Probablemente fueran de los llamados americanos (Procambarus clarkii), que por ser nocivos para los cangrejos autóctonos, carecían de límites en cuantías y largores, al objeto de conseguir su exterminación, objetivo éste que jamás se logró ni logrará.

Era ya la época en que se establecía una más estricta normativa, vigilancia y control en torno a la práctica de esta actividad, imperando siempre el número ocho: ocho reteles por barba; ocho docenas de animales, por jornada de sol a sol; ocho centímetros desde el extremo central de la cabeza hasta el de la cola, para cuya medición servía el tamaño de un cigarrillo de marca Ducados.

Pues bien, en vista del éxito obtenido, la entonces larga familia del ‘bitacorista’, compuesta acaso por una veintena de miembros entre padres, hermanos, cuñados, nueras, nietos y sobrinos, organizó una comida campestre en Aldeávila de Revilla, a base de arroz con abundantes y frescos cangrejos recién sacados del agua, y luego, por si alguien se quedaba aún con ganas, más y más cangrejos a discreción, hasta salir por las orejas.
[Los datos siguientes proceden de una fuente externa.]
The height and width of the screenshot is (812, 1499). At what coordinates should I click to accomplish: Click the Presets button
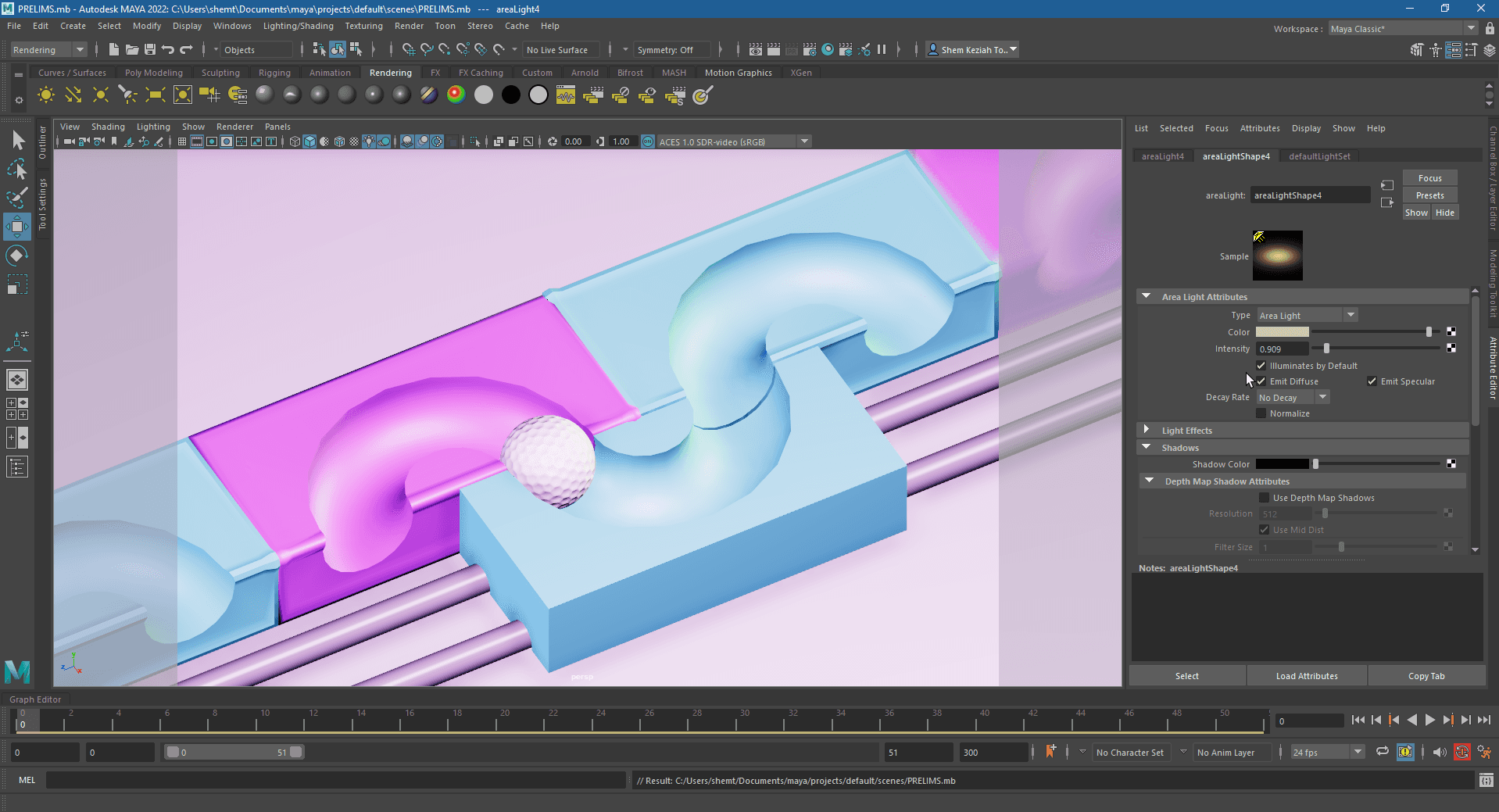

Mas, ¡ay!, quizá hubiéramos descastado la vez anterior todas aquellas aguas, pues el hecho cierto fue que, tras varias horas depositando y levantando reteles, a las dos de aquella tórrida tarde de agosto volvió a hacerse bueno el refrán de que los días de mucho suelen ser vísperas de nada. Y entre el amarilleo burbujeante del arroz sólo lució su rojura un solo cangrejo, ¡uno!, más o menos testimonial, el cual, como era de justicia, fue a parar al estómago del padre, mientras a todos los demás se les hacía la boca agua.